| Task details |
Would you copy the material below word for word, beginning with its first line and ending with the line that contains "You are a computer-use agent. 941x514 pixels."?

| Supplied records |

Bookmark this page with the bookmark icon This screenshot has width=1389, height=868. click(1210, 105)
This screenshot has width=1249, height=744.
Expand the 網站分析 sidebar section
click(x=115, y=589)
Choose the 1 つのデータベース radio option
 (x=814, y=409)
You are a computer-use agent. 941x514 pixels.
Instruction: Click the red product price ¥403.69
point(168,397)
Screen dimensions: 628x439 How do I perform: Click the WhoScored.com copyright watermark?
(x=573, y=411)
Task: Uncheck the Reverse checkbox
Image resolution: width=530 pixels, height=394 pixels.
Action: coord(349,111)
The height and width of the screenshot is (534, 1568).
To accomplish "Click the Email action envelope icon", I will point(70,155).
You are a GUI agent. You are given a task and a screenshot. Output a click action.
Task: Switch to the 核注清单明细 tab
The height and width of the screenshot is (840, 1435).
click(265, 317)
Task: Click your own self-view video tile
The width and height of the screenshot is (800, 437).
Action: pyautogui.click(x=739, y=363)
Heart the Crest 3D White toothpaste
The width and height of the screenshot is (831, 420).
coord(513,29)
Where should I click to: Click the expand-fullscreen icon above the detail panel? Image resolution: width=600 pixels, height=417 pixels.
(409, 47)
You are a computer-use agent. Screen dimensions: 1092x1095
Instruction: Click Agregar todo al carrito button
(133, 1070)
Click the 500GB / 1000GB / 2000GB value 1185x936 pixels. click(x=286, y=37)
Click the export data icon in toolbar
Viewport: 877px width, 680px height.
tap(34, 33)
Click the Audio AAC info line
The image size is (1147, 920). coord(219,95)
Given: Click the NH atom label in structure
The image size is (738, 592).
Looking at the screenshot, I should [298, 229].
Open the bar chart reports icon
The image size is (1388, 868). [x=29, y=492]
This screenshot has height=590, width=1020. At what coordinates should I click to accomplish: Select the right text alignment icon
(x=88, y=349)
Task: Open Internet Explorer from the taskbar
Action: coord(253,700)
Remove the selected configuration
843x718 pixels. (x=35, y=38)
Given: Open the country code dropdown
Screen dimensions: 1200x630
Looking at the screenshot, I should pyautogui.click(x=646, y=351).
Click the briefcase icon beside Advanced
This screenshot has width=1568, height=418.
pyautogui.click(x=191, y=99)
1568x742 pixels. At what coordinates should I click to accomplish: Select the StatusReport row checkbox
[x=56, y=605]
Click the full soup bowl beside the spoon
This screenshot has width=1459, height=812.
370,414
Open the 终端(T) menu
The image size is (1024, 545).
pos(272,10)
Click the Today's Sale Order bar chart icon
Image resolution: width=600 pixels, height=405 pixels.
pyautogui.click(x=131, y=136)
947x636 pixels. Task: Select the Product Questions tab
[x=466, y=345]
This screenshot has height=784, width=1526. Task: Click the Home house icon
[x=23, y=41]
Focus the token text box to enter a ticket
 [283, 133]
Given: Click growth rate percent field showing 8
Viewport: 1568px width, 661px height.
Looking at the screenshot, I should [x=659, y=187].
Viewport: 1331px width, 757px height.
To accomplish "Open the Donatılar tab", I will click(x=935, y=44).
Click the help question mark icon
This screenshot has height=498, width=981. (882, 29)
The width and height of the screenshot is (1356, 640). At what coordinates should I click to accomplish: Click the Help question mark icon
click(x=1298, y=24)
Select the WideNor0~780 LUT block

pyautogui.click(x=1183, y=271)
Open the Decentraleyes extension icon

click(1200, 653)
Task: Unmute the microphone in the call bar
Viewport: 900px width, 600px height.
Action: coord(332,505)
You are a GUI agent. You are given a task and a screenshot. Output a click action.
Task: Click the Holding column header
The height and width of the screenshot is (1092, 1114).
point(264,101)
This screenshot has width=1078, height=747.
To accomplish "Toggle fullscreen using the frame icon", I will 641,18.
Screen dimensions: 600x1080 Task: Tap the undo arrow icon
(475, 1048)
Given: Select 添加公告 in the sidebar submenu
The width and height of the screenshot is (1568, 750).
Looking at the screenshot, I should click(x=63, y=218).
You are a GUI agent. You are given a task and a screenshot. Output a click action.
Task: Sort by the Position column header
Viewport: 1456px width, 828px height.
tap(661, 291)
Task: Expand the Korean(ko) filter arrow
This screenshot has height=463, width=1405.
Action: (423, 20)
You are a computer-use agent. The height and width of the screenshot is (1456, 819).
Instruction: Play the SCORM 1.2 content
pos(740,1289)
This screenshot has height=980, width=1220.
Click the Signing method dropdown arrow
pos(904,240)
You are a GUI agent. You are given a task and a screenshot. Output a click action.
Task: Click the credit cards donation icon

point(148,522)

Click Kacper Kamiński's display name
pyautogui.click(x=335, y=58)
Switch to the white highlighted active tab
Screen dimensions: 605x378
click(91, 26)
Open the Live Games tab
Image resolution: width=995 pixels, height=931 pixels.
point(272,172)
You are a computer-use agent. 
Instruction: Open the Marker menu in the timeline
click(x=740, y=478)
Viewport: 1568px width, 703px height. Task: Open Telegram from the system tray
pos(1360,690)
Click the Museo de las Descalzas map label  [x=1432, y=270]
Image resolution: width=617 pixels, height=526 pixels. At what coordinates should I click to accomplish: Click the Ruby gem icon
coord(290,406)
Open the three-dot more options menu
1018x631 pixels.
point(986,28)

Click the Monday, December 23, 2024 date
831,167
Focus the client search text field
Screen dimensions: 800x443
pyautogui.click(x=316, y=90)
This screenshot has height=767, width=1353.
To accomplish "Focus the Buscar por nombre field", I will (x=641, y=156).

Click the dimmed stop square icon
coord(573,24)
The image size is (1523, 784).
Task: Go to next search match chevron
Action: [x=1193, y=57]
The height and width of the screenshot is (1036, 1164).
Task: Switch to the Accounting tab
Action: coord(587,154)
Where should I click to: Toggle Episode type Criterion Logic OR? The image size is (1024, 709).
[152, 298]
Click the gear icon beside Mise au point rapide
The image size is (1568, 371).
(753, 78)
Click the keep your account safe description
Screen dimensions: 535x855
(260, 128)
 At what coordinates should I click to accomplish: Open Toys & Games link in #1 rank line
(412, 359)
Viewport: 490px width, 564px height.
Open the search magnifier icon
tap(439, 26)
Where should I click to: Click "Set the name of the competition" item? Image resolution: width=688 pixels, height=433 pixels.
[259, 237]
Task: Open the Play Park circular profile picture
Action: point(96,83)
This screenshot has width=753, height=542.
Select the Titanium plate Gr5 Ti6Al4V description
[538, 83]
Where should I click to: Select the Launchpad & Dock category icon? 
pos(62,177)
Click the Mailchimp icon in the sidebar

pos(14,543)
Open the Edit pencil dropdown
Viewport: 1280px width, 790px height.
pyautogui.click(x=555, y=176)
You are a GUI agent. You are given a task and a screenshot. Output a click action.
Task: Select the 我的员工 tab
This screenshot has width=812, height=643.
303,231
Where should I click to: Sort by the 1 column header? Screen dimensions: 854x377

| Output below |
Bookmark this page with the bookmark icon This screenshot has width=1389, height=868. click(1210, 105)
This screenshot has width=1249, height=744.
Expand the 網站分析 sidebar section
click(x=115, y=589)
Choose the 1 つのデータベース radio option
 (x=814, y=409)
You are a computer-use agent. 941x514 pixels.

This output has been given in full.